The Living and the Dead Ensemble

Impossible, we believed, to avoid the beginning. Just like when joining an ongoing discussion or taking a front-row seat in the middle of a film, we are disoriented. Accordingly, The Wake takes the norm by the tail. A first success. We wait for the thread to unravel. First access, a colour. A first voice as a point of reference, and little by little others approach, coming to mingle with the first thread. And oh! There’s already a rope. Not the memory of the journey, but nonetheless an awareness of the present moment. Good news, we are not lost. And then we hear a voice, and other familiar voices in the mouths of others. Other bodies that feel the same jolts and that bear the same traces as ours. We meet, the map takes shape. Yet it is difficult to anticipate the next steps. We move forward confidently, despite everything. Our mouths painted with poetry. We can already see a glimmer of hope, the fire in the distance, towards which we are gradually moving, the tremors of the world on our tired shoulders. Whoever wants to, throws their burden into the flames. This is the ritual. Turning our lament into smoke, and letting it evaporate to the high places. Some voices still hesitate, awaiting the act and the green light of effectiveness. Then in the full light of day they will approach, oppressive gazes flushed away. Finally the gesture. And the flame grows. The Wake is an invitation to a gathering worthy of our torments. A magnet for our cries. The bitter taste of opposing winds.

 

Within the most morbid constraint,
The Wake opens on realities situated in the register of the unthinkable
You laid bare assassinations that some take pleasure in covering up
Oh The Wake!
An awakening to the state’s lethargic sleep
Faced with turpitudes, you claim your right everywhere and Elsewhere
From earthquake to emotion
The fire stirs up your stance
Oh The Wake!
Accused of cock and ass, because your subjects remain unshakable
Oh The Wake!
I love when you turn back, when slavery and neo-colonialism go hand in hand
At the edge of the cliff of desecration, you invoke the sacred
Oh The Wake!
You do not cease to evoke in equal part the value of the human being stuck in a world without equality,
The work of memory for forgotten acts…

 

Unarmed, The Wake uses the verb to combat the void. In an oppressive darkness, the unpleasant phrases of our reality are born, sculpted by unbridled and sometimes discordant notes, which try to conjugate the world in its modes and times. Intertwined spellings, chants, sighs, cries… determine our words, overflowing with anger and indignation. From one voice to another, the harmony of appalling facts borrows the alphabet of injustice. We exteriorise the jitters of our daily life. For some, it’s the fear of not being able to escape a deteriorating situation that profits oppressors. A dance, gestures that tell a story, drumbeats rhythmic under our feet, directed by the conductor who is our pain. It is a demonstration, a festivity of revolutionary beauty. The Wake, like an incantation, chases away the spirits who would have us believe that everything is acceptable under the empire of inequality and the masked reign of dictatorship.

 

The Wake, a ‘tchaka’ or even a ‘djak’, as it is called in my homeland of Haiti; a simmering stew containing whatever the mouth can eat. In Voodoo, we speak of ‘Manje Ginen’, the food of our ancestors.

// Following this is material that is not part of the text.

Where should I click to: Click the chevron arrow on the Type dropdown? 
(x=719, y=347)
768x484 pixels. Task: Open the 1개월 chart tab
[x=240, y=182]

And voilà, The Wake, in the image of The Living And The Dead Ensemble; “Ti rat pa konn fèt san ke”, “like father, like son”. The Ensemble weaves together the fragments of our ten experiences, Europe (France, England), and the illegitimate father of the fruits of slavery (Caribbean, Haiti).

The Wake, a whole, a mixture, a multifaceted brew (poetry, rap, slam, story, song, theatre) plays with the body and the voice, which are the only channels within our reach to convey the different kinds of claims made by an oppressed people. Oppressed, but proud, inventive and combative. The people of the future.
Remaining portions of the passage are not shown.